Prepare various budgets (sales, production, material usage, material purchase, and labour usage) for Jatokrom Manufacturing for the first three months.

b) Jatokrom Manufacturing Company Ltd (Jatokrom) produces shea butter body lotion, christened Zimbi, for both local and the West African market under the One-District-One-Factory government initiative. A unit of Zimbi is sold for GH¢10. Conventionally, the selling price for the product changes every other month by 10% due to the erratic nature of the environment in which Jatokrom operates. The last time the selling price was increased was the immediate month preceding the first month of this planning period.
The demand for the product for the planning period averages every 30 days (equivalent to a month) as follows:

Month 1 2 3 4
Demand (Units) 17,700 18,120 19,500 18,600
  • It is the policy of Jatokrom to keep closing inventory of finished goods to be equivalent to the sales level of 10 working days of next month’s sales. However, experience shows that 3% of each production goes defective and has to be scrapped with no scrap value.
  • Product Zimbi requires 2kg of material X. However, it is expected that a normal loss of 20% of material X will occur in the production process.

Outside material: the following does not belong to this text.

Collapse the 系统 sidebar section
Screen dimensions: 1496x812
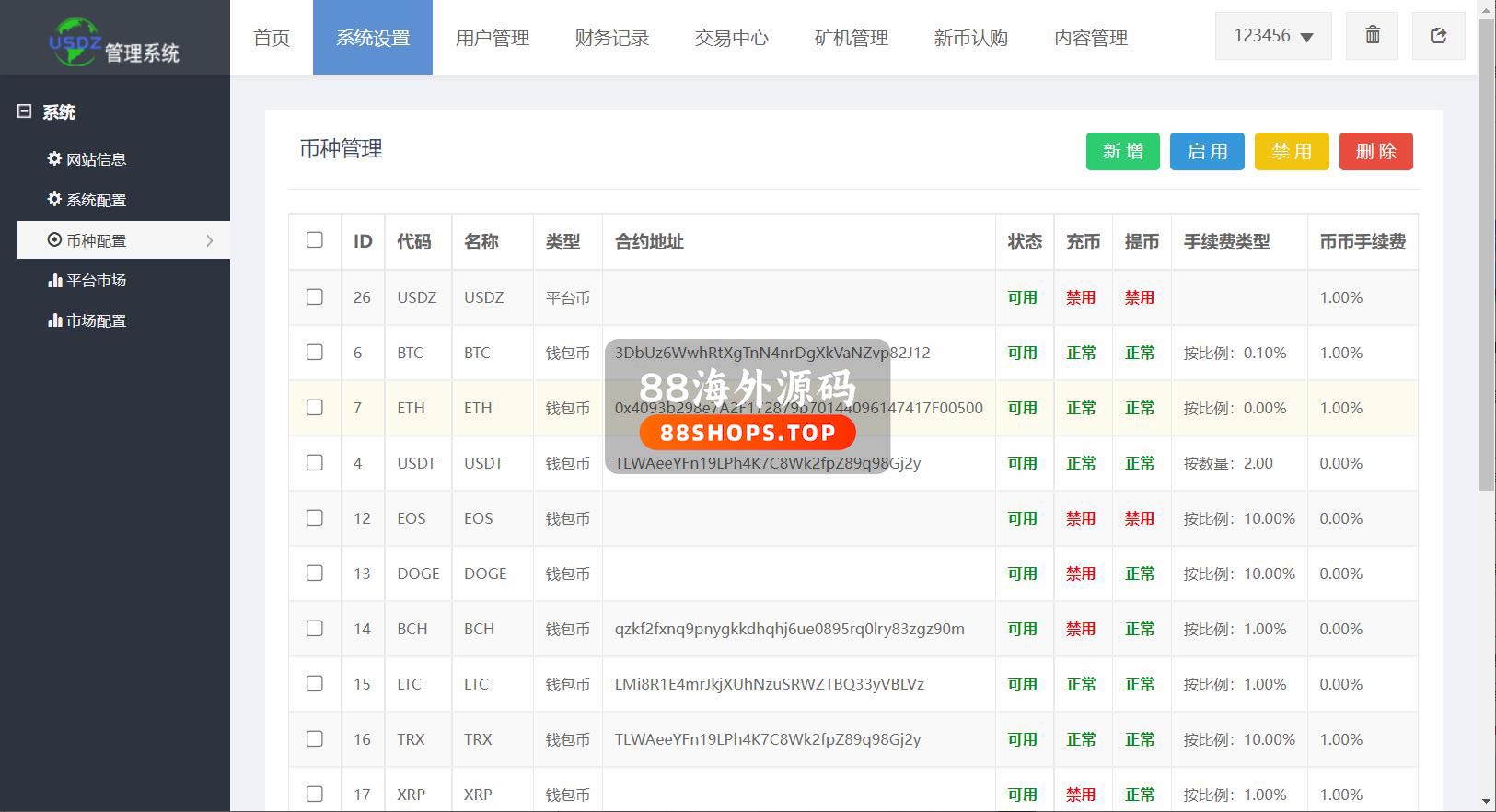[25, 111]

  • It is the policy of Jatokrom to keep material inventory to cover 10 days of the following period’s production. Material usage in month 5 is estimated to be 65,207.5kg. The price of material X is budgeted to be GH¢3.50/kg.

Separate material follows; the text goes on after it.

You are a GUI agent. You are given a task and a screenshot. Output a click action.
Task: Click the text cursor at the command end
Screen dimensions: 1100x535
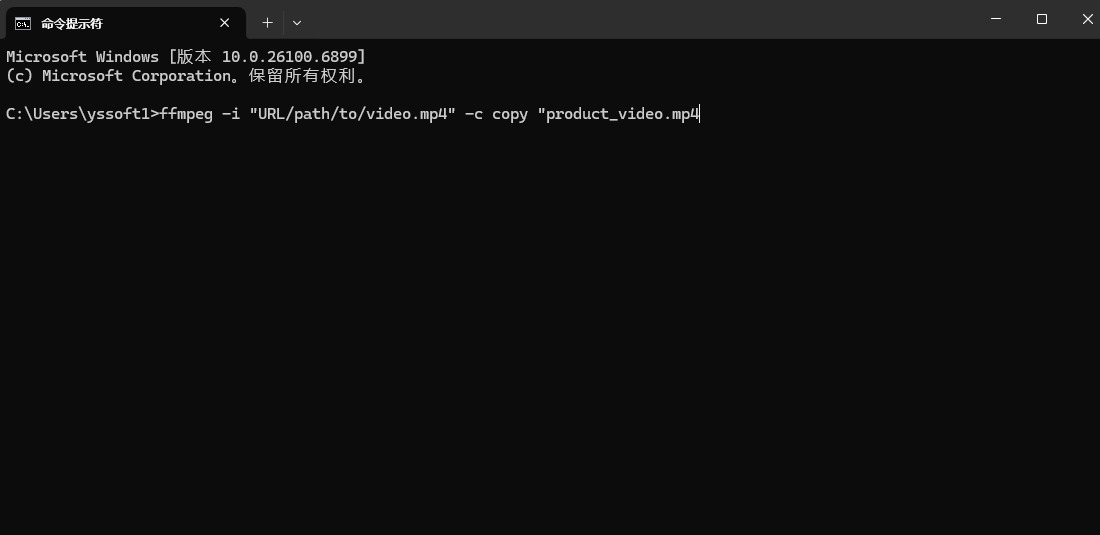pos(701,114)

  • A unit of Zimbi requires 1.5 hours to produce with a 75% productivity level because of regular maintenance. The Labour rate per hour is GH¢6, but only 39,500 hours can be worked within regular working hours. Overtime hours are paid at time and a half.

Required: Prepare the following budgets for the first three months for Jatokrom Company Ltd.
i) Sales (3 marks)
ii) Production (3 marks)
iii) Material Usage (3 marks)
iv) Material Purchase (3 marks)
v) Labour usage and cost (3 marks)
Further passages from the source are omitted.